Aparat kepolisian langsung bergerak melakukan penyelidikan guna mengungkap identitas korban dan penyebab kematiannya.
Jenazah tersebut ditemukan pada Senin (5/1/2026) sekitar pukul 12.00 WIB di Pintu 3 Bendung Manganti, tepatnya di Dusun Karangsari.
Mayat pertama kali diketahui oleh dua petugas yang sedang beraktivitas di area bendungan, sebelum dilaporkan ke pihak kepolisian.
Kasi Humas Polresta Cilacap Ipda Galih Soecahyo mengatakan, kedua saksi segera melaporkan temuan tersebut ke Polsek Kedungreja.
Petugas kepolisian bersama tim medis dari Puskesmas Kedungreja langsung mendatangi lokasi kejadian.
“Korban ditemukan dalam kondisi meninggal dunia di aliran Sungai Citanduy.

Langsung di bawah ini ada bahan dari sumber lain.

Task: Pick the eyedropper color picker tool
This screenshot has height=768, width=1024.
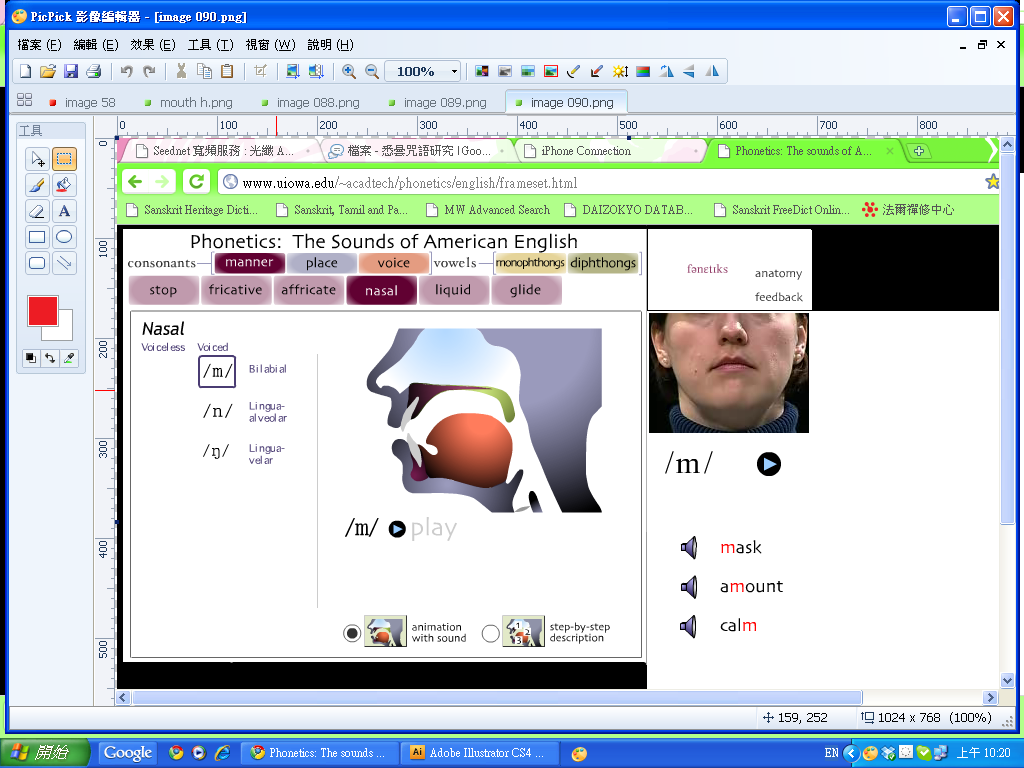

Saat dilakukan pemeriksaan awal, tidak ditemukan tanda-tanda kekerasan,” ujar Galih, Selasa (6/1/2026).
Proses evakuasi jenazah dilakukan oleh petugas gabungan yang melibatkan Polsek Kedungreja, Koramil Kedungreja, Tagana Kabupaten Ciamis, serta tim MDMC Kabupaten Ciamis.

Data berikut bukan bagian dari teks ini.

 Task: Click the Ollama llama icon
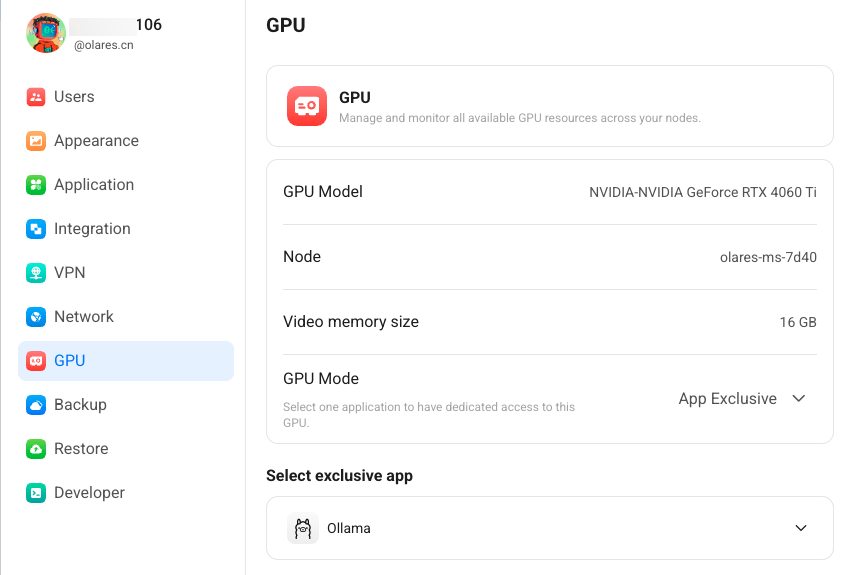tap(303, 528)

Setelah berhasil diangkat dari sungai, jenazah dibawa untuk menjalani pemeriksaan lanjutan.
Berdasarkan hasil pemeriksaan awal, korban diketahui berjenis kelamin laki-laki dengan tinggi badan sekitar 165 sentimeter, berambut pendek lurus, berjenggot, dan berkulit sawo matang.
Saat ditemukan, korban mengenakan kaos hijau bertuliskan “FUTURISM” dan tidak mengenakan celana.

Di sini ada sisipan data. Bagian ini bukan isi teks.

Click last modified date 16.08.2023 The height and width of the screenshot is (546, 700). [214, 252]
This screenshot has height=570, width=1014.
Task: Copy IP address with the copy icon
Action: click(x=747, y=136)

“Kondisi jenazah sudah mengalami pembengkakan dan sebagian kulit terkelupas. Diperkirakan korban telah meninggal dunia lebih dari tiga hari sebelum ditemukan,” jelas Galih.
Untuk kepentingan penyelidikan, polisi telah berkoordinasi dengan Tim Inafis Polresta Cilacap serta sejumlah polsek di wilayah sekitar aliran Sungai Citanduy, termasuk Polsek Wanareja dan Polsek Lakbok, Kabupaten Ciamis. Jenazah selanjutnya dibawa ke RSUD Cilacap.
Hingga kini, identitas korban dan penyebab pasti kematian masih dalam proses penyelidikan.
Polisi mengimbau masyarakat yang merasa kehilangan anggota keluarga atau mengenali ciri-ciri korban agar segera melapor ke kantor polisi terdekat.